Both for speed of development, and portability, we have decided to use the GDB serial debug protocol (a.k.a. RSP - Remote Serial Protocol). This protocol runs between the target (the application being debugged) and the host (the debugger instance, usually GDB). Using RSP allows us to maintain compatibility with GDB based debuggers while focusing on the larger windows audience to enable windows based debugging tools. The stub and link libraries discussed here are a portion of the overall solution.
The entire debugging solution includes connection management, packetization of exchange of messages, control of the target, synchronization with the host, loading, processing, and interpreting debugging (DWARF) information, and interaction with the user through a Visual Studio Plug-In. This document focuses on the communication and target control aspects which together form the dynamically loadable debug stub.
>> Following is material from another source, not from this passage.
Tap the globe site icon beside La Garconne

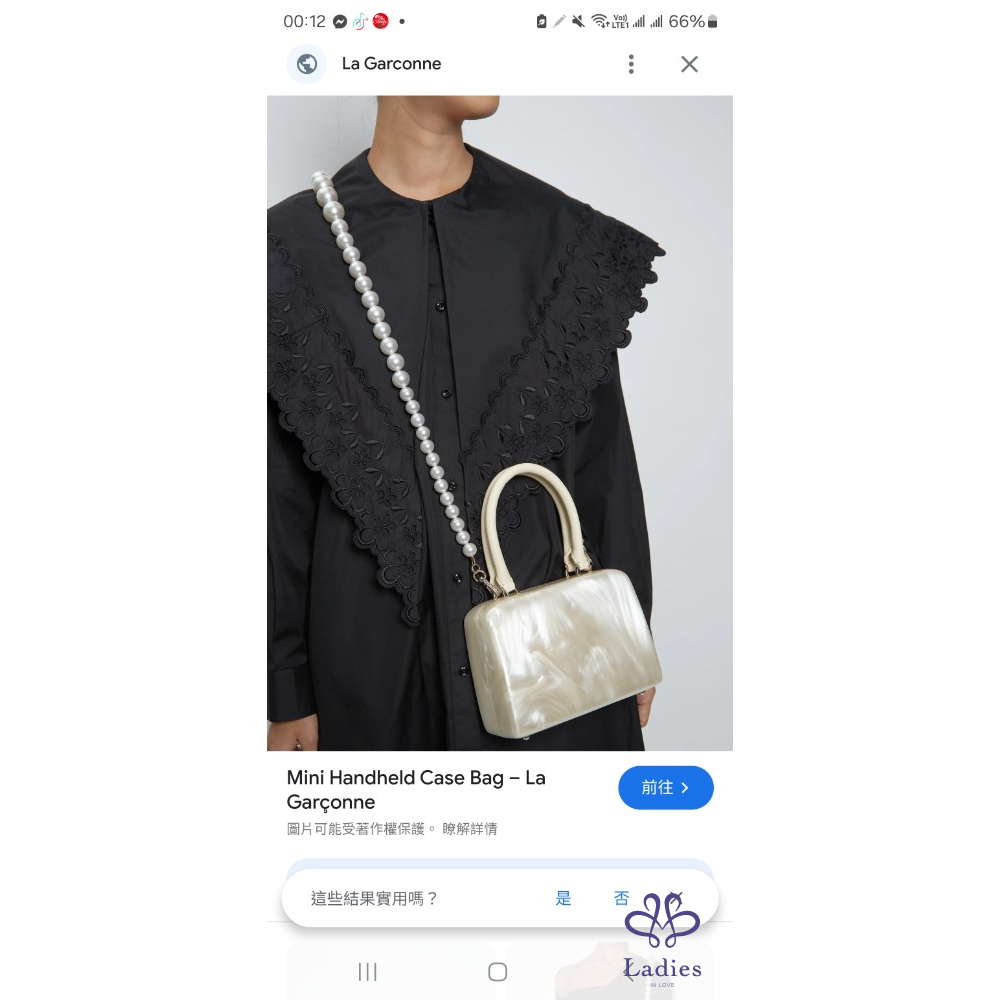pos(307,64)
The debug stub is activated by checking for a debugging environment variable. If the environment variable is set, the service run-time will attempt to load and use the debugging module. Once loaded, the debugging module works in co-operation with the parent application (most likely Chrome), for logging debugging information and events. It is advisable that the parent application do something to make the logging obvious such as opening a console style window, to ensure users to do not accidentally weaken the security of the application by accidentally enabling debugging.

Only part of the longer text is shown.